Bir adamın taciz edilmesinin kendisinin taciz ederek yıprattığı ilişkisi ile birlikte anlatılması parlak bir fikir ama film bu fikrini nereye kadar taşıyabiliyor, orası tartışmalı. Romain Duris’nin parlak bir oyun verdiği filmde, oyuncu filmin tam merkezinde. Sürekli konuşuyor, hareket ediyor, ağlıyor, kızıyor, korkuyor, rahatsız oluyor, rahatsız ediyor vs. Tüm bunları sanki bir doğaçlama oyun verircesine ve zaman zaman vahşi bir doğallık içinde aktarıyor seyredene. Özellikle sık sık karşımıza gelen mutsuz ve kızgın (ve aslında kısmen korkan) bakışları filme egemen oluyor sürekli. Filmin senaryodan kaynaklanan temel sıkıntısı da işte onun ve tacizcisinin karakterlerinin nasıl çizildiğinde yatıyor. Yeterince işlenmemiş olan bu karakterler filmi takip etmeyi de zorlaştırıyor açıkçası. Oysa aynı senaryonun bazı bölümleri ve özellikle ayrılma sahnesi başta olmak üzere ikinci yarısı zaman zaman çok parlak anlara sahip. Burada filmin övgüyü hak eden ve yürek burkan finalinden de söz etmek gerek. Ayrılma sahnesi ise diyalogları, çekimi ve oyunculukları ile gerçekten çok etkileyici.

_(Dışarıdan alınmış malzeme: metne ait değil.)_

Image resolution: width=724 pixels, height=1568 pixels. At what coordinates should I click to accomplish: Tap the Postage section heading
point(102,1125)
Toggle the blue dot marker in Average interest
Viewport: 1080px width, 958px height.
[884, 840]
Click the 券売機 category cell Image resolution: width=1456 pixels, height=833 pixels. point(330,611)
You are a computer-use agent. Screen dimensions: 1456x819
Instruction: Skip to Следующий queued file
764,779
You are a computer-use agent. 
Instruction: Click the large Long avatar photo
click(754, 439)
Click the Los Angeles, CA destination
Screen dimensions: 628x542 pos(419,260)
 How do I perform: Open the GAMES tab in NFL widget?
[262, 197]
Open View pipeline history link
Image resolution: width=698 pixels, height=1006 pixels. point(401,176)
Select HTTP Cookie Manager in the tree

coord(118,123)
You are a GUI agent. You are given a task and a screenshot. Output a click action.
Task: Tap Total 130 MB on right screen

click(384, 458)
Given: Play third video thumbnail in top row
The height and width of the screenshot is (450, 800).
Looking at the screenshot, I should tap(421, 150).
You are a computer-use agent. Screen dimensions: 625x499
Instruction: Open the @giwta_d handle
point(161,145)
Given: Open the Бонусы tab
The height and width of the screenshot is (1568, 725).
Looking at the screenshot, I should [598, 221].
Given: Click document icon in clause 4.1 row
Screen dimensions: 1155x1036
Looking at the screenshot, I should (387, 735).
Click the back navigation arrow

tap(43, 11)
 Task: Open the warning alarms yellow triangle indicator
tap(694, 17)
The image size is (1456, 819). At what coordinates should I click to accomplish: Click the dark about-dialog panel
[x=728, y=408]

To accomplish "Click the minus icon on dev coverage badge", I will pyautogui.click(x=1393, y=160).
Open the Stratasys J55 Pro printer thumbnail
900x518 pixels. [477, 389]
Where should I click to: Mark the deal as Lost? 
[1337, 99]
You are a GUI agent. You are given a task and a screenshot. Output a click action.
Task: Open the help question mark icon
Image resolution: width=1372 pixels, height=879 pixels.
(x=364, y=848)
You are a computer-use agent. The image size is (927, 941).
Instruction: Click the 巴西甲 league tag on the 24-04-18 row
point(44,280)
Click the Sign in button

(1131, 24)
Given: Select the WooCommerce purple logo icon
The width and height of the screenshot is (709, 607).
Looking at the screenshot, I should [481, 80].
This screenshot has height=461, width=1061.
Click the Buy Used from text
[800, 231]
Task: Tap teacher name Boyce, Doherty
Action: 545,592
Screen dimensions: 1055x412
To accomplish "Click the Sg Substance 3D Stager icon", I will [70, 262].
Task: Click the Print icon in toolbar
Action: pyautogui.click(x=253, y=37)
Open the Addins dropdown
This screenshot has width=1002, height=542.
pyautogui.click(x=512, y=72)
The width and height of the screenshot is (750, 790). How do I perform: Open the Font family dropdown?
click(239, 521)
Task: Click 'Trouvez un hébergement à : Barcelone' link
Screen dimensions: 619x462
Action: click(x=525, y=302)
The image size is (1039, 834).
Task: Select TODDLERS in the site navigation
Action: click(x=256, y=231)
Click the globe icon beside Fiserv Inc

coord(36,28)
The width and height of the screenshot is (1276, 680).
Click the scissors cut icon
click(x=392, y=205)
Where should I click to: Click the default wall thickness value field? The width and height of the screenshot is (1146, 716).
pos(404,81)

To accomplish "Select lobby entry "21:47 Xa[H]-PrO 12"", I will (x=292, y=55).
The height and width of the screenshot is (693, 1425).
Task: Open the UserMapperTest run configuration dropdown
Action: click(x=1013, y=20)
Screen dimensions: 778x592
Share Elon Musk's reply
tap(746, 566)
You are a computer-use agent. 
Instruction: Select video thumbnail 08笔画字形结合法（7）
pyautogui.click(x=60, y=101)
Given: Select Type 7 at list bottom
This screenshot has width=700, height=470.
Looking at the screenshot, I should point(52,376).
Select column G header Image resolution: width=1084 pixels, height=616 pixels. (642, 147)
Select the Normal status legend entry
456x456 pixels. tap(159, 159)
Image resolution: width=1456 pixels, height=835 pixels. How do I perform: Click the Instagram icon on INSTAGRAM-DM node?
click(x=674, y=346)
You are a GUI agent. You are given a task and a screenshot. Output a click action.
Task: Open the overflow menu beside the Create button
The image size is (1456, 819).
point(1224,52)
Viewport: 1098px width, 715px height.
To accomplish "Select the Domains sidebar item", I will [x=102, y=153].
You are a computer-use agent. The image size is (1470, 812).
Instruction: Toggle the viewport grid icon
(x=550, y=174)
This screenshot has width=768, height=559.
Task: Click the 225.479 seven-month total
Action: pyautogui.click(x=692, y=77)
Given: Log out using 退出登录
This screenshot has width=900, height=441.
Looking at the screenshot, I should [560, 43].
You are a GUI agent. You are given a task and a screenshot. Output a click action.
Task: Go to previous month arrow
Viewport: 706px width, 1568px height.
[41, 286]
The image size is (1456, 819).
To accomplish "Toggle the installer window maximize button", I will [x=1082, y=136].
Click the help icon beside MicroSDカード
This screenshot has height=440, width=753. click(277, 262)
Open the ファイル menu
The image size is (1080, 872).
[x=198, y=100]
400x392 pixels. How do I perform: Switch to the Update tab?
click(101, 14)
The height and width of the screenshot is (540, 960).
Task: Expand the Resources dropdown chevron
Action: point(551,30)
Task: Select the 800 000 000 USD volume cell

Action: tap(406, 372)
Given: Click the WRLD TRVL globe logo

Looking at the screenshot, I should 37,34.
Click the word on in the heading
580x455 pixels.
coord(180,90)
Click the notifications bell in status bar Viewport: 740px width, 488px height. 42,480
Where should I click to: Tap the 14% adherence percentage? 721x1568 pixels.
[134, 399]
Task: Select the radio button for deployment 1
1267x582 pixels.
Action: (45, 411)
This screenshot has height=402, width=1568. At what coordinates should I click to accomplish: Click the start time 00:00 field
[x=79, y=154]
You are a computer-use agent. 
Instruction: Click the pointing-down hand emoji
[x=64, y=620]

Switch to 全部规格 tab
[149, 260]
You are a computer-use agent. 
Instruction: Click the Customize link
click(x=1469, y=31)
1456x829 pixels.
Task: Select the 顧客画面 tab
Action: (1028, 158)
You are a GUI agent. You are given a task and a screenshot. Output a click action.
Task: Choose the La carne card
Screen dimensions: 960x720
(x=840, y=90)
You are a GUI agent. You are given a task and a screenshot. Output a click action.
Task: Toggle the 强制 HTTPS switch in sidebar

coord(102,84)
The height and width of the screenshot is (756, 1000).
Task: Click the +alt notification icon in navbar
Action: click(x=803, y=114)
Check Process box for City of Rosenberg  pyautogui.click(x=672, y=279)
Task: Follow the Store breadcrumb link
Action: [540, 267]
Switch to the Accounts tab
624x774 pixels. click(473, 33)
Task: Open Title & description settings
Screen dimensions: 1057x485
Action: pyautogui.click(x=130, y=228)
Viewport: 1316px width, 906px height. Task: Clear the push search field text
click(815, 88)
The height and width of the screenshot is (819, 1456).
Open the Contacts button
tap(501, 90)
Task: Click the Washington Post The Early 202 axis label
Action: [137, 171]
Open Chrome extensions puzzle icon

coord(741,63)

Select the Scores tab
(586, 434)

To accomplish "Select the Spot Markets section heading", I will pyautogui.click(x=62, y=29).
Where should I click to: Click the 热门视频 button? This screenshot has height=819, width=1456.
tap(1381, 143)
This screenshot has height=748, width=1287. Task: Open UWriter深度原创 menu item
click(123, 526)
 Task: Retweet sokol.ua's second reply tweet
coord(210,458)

Etkileyici bir sahnede kalabalık bir barda arkadaşının sırlarını aralıksız konuşarak ortaya döken kahramanımızın kendi tacizi ile taciz edilmesi çelişkisinin yeterince altının çizil(e)mediği film, sonradan bu tacizciyi dert dinleyen bir adama dönüştürerek eksik kalan vurguyu iyice zayıflatıyor. “İnsanları bırakamayan” bir adamın gereksiz sorgulamaları ile yitirmekte olduğu bir ilişkisinin hikâyesi olan filmin aslında daha başarılı olsaydı nereye gidebileceğini en iyi gösteren, filmin sonunda Antony and the Johnsons yorumu ile dinlediğimiz “Mysteries of Love” şarkısı. Bir şarkıyı yeniden yorumlarken nasıl ona yeni bir hayat verilebileceğini çok iyi gösteren bu yorum içerdiği gizem, kırılganlık ve hüzün ile filmin hedeflediği noktayı çok iyi işaret ediyor.

Yarı yolda kalmış gibi olsa da hedeflediği nokta ve Duris’nin parlak oyunculuğu ile dikkati çeken, ve sabırsızlık, güvensizlik ve anlamsız sorgulama sonucu kaybedilebilecekleri yüzümüze çarpan ve kimi problemlerine rağmen etkileyici bir film sonuç olarak.